I need to know who Alex is, why she's in the forest, and what the conflict is.

Omi said...

The entire italicised part is just a waste of space to me. It's completely unnecessary to the telling of the story, and you'd do better to start with Alex and what she's doing. Note, what she's doing. I don't need to know that the sun just came up, that it's dark anyway, or that a small squirrel is taking a dump just off to the left of her. Those aren't why I'm reading, I'm reading because I want to know about Alex.

Not hooked.

HWPetty said...

Third person felt out of place for the first three paragraphs to me. But beyond that, I felt like you did a better job on the setting in the first part than the second.

Like, do we have to know it was Kings Canyon partk? And as someone who lived in the Sequoia Nat'l Park for a few years, that's a large place. Telling us that doesn't really tell us anything at all.

I know others have probably said that it's info dump or tell.

But the very last line hinted at some voice... which makes me think there's promise here if we could get past some of this other stuff.

Good luck!

Victoria Dixon said...

I think you need to get rid of Daemon's section. It adds nothing and actually detracts from the sense of danger, because we're picking up his amusement. Go immediately into Alex' pov and why she feels like something's not right. And give her a good reason to ignore the feeling!

TonyK said...

I agree that the punctuation is confusing in the first paragraph. I also thought it would have been more effective if you kept the Daemon's thoughts a little more subtle. I wasn't convinced that a pair of rhythmically swaying breasts or any other feature made Alex that unique.
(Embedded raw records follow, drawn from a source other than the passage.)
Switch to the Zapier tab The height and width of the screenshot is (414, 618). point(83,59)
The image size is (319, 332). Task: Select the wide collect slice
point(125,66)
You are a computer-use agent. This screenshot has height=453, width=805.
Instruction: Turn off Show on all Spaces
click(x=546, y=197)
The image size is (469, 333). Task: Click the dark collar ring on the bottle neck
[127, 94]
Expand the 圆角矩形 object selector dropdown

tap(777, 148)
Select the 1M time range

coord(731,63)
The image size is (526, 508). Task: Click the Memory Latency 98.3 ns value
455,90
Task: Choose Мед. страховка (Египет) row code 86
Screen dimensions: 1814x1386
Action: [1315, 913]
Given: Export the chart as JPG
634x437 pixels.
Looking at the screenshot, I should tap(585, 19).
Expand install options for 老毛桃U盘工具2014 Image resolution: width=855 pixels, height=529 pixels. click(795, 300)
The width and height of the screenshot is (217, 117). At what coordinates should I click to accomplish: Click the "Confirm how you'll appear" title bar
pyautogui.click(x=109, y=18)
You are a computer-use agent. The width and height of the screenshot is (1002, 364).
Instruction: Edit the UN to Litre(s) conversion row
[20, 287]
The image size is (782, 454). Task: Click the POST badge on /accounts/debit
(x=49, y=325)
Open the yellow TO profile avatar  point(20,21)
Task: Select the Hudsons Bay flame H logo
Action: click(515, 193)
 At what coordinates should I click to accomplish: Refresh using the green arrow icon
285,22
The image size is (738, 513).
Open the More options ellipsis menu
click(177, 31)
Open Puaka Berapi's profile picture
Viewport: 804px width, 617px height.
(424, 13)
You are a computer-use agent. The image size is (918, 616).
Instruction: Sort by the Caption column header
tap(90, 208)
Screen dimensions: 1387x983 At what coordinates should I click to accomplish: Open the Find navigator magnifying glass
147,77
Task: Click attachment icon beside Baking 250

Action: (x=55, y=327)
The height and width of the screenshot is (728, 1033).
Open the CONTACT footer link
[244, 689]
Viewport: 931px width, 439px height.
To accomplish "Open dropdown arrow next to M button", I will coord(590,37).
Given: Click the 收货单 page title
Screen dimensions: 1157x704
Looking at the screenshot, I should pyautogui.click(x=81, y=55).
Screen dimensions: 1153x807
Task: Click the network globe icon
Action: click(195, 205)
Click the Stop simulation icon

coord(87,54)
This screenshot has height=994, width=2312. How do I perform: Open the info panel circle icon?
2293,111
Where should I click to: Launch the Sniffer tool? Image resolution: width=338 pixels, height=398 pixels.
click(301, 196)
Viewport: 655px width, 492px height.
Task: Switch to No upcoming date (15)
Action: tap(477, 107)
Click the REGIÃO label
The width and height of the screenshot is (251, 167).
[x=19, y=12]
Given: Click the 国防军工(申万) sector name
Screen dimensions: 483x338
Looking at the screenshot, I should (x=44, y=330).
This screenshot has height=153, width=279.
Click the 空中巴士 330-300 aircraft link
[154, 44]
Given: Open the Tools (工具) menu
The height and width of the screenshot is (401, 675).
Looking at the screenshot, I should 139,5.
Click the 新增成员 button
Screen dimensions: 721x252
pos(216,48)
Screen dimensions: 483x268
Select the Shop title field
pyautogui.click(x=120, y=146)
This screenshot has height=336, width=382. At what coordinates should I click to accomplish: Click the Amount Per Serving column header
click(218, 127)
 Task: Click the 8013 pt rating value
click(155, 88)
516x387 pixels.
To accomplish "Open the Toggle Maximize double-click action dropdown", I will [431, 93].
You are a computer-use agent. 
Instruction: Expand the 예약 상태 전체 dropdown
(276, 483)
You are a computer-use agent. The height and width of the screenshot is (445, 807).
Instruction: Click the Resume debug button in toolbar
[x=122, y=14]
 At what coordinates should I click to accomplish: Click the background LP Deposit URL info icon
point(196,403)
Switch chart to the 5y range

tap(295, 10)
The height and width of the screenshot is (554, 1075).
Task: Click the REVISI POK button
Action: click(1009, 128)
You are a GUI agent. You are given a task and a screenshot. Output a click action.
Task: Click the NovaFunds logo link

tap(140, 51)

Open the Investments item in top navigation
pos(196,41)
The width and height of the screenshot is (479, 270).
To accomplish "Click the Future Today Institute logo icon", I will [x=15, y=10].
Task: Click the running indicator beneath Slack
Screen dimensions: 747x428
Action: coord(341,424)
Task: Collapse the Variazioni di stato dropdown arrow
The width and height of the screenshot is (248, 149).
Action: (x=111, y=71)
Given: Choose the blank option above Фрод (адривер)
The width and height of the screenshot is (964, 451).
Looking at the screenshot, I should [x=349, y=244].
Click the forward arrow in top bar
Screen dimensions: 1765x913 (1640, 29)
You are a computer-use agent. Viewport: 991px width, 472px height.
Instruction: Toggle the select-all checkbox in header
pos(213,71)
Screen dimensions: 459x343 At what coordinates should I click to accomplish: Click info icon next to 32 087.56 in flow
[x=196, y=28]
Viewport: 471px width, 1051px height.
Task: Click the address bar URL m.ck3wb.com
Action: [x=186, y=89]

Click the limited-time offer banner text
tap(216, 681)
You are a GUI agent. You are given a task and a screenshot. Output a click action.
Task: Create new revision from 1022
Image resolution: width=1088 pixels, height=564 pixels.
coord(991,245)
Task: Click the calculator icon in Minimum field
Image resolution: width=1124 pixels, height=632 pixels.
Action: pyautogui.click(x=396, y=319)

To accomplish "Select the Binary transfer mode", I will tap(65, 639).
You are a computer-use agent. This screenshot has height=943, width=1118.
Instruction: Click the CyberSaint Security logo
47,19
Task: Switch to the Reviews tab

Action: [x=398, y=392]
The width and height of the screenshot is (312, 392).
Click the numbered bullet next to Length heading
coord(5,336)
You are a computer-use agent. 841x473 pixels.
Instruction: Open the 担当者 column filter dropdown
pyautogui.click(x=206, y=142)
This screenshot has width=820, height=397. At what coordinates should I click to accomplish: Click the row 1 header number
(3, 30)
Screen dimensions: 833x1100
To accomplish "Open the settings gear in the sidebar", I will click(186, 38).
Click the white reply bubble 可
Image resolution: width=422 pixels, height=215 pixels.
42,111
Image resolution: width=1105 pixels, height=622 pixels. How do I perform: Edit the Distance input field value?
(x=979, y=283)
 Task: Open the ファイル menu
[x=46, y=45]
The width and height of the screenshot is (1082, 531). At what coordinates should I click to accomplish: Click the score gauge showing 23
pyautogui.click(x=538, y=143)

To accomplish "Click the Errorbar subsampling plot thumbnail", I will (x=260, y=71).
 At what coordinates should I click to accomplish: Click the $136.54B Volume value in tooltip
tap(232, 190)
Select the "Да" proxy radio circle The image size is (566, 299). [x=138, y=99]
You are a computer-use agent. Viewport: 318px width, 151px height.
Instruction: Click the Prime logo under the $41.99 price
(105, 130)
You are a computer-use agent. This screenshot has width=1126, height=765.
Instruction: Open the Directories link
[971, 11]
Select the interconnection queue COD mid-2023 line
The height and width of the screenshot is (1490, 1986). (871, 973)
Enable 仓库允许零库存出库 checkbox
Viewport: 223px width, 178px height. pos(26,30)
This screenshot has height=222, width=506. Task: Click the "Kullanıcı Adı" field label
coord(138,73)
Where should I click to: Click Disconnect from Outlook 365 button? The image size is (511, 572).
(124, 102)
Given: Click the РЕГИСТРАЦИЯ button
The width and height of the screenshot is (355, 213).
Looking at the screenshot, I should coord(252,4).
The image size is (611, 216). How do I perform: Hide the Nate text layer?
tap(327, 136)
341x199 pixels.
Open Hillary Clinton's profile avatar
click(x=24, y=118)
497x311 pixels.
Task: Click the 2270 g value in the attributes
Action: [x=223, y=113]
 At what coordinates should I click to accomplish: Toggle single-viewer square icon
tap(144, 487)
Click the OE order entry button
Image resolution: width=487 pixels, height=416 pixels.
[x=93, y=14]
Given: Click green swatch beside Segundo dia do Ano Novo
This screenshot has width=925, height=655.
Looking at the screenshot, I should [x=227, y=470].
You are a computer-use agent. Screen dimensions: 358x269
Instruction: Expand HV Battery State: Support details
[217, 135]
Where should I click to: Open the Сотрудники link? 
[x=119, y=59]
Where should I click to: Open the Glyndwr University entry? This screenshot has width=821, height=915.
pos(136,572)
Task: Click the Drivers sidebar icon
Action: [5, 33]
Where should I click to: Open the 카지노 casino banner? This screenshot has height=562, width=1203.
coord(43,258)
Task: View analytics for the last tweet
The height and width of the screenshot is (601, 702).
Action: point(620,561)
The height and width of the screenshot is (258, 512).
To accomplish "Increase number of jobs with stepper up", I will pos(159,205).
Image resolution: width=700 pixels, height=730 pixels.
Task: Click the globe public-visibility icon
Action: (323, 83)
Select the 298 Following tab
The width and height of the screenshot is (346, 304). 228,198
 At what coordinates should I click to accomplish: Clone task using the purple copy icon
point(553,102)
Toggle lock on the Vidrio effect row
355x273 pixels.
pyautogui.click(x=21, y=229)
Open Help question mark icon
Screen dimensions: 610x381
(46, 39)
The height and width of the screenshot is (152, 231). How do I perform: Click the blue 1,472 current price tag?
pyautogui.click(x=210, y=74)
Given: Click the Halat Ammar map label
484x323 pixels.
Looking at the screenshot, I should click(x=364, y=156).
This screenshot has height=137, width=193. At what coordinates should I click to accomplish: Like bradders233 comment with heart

I liked your second paragraph and would have read on just on that basis.

Anonymous said...

Am I the only one who found it strange that an outdoor enthusist would be hiking all by herself in the predawn hours. I never see anyone hiking all by herself. It is not safe.

Anonymous said...

A small point, but the word Daemon is totally associated with Philip PUllman's Dark Materials books for me and many other readers.